The current debate on the size of bankers’ bonuses and new regulation approaches emerging from both the US and EU may miss the most important point. The most important point is that the developed economies’ grip on the international institutions that shape the working of the global economy will weaken and faster than you may think. Just take a look at a new 40 year study of economic prospects published by the Carnegie Endowment. If we look at their low growth scenario (and being a contrarian I think that may be the one to look at) we can see that:
(a) Only the BRICs exceed an average annual GDP growth rate of over 2% during the period 2010-2050.
(b) Some of the developed economies actually go into reverse post 2030 (Japan, Germany, Italy) – the remainder of the developed economies barely growing at all post 2030. The UK manages only some 6.7% total real growth during the period 2030-2050, France 4.7%. The US is the only battle-hardened survivor to achieve significant growth in this period. Brazil, India and China are all achieving stellar growth rates of over 60% whilst all this is going on.
Ah, but 2030 is too far ahead for the warning bells to be ringing you may say. Well, let’s look at growth rates projected 2010-2030. Here we see this picture emerging:
(I) Italy, Germany and Japan’s total real GDP growth 2010-2030 is in the region of 12-15%.
(II) Brazil, India and China all enjoy at least 60% growth.
Using the proposition that economic growth rates are a good leading indicator of the balance of political power, there are some big changes going to occur over the next decade. The BRICs will emerge as the true architects of regulation and as this article reveals, they are on a mission. To quote Brazil’s President:
“At the Group of 20 summit, we [the BRIC members] proposed anticyclical policies, market regulation, curbing tax havens, and renewal of the Bretton Woods institutions. On this last score, we are determined not to let the incipient signs of recovery in the global economy serve as an excuse for abandoning a democratic remodel of these organizations. The BRIC members have not injected nearly $100 billion into the International Monetary Fund just to leave everything as it was before.”
“The collapse of financial markets revealed the failure of paradigms previously considered to be unquestionable. Truths about market deregulation collapsed. The ideal of a minimal state also collapsed. The easing of labor rights is no longer a mantra to fight unemployment.

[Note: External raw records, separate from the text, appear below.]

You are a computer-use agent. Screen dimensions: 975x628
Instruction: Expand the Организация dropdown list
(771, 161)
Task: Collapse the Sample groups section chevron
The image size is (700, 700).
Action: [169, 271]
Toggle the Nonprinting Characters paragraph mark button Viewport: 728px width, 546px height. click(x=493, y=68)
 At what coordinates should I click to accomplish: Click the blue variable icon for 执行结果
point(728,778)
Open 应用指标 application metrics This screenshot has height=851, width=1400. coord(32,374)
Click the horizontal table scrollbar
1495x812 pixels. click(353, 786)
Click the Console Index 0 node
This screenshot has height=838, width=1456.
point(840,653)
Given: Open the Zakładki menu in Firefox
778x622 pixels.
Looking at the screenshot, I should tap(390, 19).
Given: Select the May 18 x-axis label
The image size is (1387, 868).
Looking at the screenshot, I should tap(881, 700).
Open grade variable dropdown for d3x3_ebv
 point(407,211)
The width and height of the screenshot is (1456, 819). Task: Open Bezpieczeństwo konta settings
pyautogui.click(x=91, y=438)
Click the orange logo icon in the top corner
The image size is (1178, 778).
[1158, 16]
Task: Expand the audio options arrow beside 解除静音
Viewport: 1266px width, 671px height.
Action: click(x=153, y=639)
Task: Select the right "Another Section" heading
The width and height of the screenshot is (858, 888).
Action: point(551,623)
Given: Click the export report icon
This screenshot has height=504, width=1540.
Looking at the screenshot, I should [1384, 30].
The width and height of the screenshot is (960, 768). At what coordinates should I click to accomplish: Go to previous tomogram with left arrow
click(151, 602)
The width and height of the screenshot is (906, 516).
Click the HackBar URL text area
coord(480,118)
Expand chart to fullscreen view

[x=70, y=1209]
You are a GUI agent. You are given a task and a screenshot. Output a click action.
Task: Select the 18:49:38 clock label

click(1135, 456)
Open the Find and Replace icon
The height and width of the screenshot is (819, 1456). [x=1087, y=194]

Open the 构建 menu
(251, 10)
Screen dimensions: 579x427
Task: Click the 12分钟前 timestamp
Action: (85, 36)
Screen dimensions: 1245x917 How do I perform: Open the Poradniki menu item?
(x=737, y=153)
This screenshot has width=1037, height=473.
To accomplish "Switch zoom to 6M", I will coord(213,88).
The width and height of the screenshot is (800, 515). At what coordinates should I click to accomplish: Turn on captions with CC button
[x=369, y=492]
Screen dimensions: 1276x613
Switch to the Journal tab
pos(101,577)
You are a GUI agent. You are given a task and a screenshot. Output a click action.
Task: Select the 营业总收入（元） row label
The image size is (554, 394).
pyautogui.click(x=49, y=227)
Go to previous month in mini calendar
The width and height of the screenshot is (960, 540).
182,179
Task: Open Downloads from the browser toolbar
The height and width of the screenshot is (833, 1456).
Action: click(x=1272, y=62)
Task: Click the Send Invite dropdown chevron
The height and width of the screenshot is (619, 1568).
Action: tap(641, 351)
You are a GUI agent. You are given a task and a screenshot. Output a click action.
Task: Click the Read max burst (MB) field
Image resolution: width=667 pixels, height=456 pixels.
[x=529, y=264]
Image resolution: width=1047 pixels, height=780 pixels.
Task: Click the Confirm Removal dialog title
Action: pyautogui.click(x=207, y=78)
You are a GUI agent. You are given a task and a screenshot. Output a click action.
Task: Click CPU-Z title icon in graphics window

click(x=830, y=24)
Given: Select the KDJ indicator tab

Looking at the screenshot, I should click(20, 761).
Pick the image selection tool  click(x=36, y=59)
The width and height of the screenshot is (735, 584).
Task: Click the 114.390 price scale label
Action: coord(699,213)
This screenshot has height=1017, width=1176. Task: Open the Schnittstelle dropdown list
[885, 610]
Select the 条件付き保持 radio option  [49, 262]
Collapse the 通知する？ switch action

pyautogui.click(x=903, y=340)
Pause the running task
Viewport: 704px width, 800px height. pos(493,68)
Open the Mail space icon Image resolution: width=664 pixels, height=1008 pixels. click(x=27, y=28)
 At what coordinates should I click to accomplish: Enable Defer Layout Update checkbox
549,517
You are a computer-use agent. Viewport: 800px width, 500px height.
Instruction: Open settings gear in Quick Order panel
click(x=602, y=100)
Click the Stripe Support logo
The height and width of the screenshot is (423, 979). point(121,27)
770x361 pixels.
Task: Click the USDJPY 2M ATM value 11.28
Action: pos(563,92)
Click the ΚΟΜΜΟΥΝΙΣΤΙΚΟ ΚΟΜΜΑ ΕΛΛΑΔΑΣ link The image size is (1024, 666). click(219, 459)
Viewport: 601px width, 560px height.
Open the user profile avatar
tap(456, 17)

When all these orthodoxies collapsed, the visible hand of the state protected the economic system from the failure created by the invisible hand of the market.”
So, we had better listen to what the BRICs have to say now if we want to get a glimpse of what regulation and the global business environment will look like 5 plus years from now.
There are three messages here:
Message #1: The real influencing architects of the business world will be China, India, Brazil and potentially Russia. Those developed economies in bloc #3 (see this post) will fade quickly in terms of influence.
Message #2: Are the above views of “Capitalism 2.0” considered in your strategy?
Message #3: What growth assumptions are in your business plan?
 U. Dadush and B. Stancil, The World Order in 2050, Carnegie Endowment for International Peace.
 L. da Silva, “Brazilian President Lula: BRIC countries must forge a transparent system of global governance,” The Christian Science Monitor, Apr. 2010.